Сегодня во многих петербургских семьях вспоминают блокаду. Мои родители, которых уже нет, воевали на других фронтах и в Ленинград приехали после войны. Один раз в детстве мне показали комнату в доме на Среднем проспекте Васильевского, в которой они жили после войны, узкую, с одним окном. Я до сих пор думаю, что было там, кто там жил и умер в блокаду.

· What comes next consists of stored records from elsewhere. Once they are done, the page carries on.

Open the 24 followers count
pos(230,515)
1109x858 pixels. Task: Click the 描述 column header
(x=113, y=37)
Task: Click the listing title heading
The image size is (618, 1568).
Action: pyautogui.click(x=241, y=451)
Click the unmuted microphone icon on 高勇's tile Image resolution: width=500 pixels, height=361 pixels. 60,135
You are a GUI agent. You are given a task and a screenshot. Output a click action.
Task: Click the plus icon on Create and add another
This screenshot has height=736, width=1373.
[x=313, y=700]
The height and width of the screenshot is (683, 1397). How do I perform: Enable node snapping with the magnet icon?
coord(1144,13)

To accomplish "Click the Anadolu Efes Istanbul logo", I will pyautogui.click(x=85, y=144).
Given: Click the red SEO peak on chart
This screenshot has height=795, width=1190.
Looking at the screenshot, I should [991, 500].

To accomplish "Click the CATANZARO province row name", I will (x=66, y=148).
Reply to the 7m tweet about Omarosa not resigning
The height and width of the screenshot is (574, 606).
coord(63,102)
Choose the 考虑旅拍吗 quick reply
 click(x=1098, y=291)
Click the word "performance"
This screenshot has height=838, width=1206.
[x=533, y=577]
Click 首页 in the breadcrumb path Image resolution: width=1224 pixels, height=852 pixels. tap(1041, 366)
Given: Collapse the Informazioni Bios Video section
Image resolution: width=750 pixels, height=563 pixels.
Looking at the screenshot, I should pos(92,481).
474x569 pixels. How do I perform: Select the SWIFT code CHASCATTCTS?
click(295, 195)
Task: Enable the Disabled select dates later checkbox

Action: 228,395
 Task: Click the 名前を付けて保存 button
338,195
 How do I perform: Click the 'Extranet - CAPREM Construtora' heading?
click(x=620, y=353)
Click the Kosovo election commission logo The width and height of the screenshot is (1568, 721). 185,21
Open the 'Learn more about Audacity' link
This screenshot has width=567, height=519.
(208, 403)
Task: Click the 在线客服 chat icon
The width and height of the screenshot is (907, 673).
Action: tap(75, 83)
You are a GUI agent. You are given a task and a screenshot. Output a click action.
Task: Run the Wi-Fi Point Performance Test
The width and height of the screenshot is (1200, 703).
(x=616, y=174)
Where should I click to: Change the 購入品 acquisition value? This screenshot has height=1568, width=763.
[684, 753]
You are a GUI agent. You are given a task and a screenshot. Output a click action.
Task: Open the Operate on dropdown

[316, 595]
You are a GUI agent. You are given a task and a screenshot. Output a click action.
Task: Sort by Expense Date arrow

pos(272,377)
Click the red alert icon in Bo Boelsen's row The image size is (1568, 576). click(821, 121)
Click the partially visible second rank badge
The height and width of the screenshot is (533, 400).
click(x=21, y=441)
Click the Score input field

Минувшей осенью 8 сентября — в День начала Ленинградской Блокады петербуржец Юрий Вульф уже второй раз организовал в своем дворе на Конной, 10 чтение имен погибших в блокаду жителей дома, к этой дате издал книгу «Конная, 10. Память и имя». И вот теперь уже Вульф добился, что проект движется дальше — имена погибших в блокаду появятся на брандмауэре дома на Конной, 10 в 2018 году. Историк Лев Лурье написал, что вспомнить погибших поименно в каждом старом ленинградском доме — реально: «В Интернете есть списки погибших, они сортируются по домам. Надо выбрать умерших по каждому дому старой застройки, напечатать список на принтере, развесить на дверях в парадных. Попросить людей собраться вечером 8 сентября. Раздать каждому часть списка жертв. И прочесть его. Этого достаточно — давайте, как мечтала Ольга Берггольц, сделаем так, чтобы никто не был забыт, в крайнем случае — не все».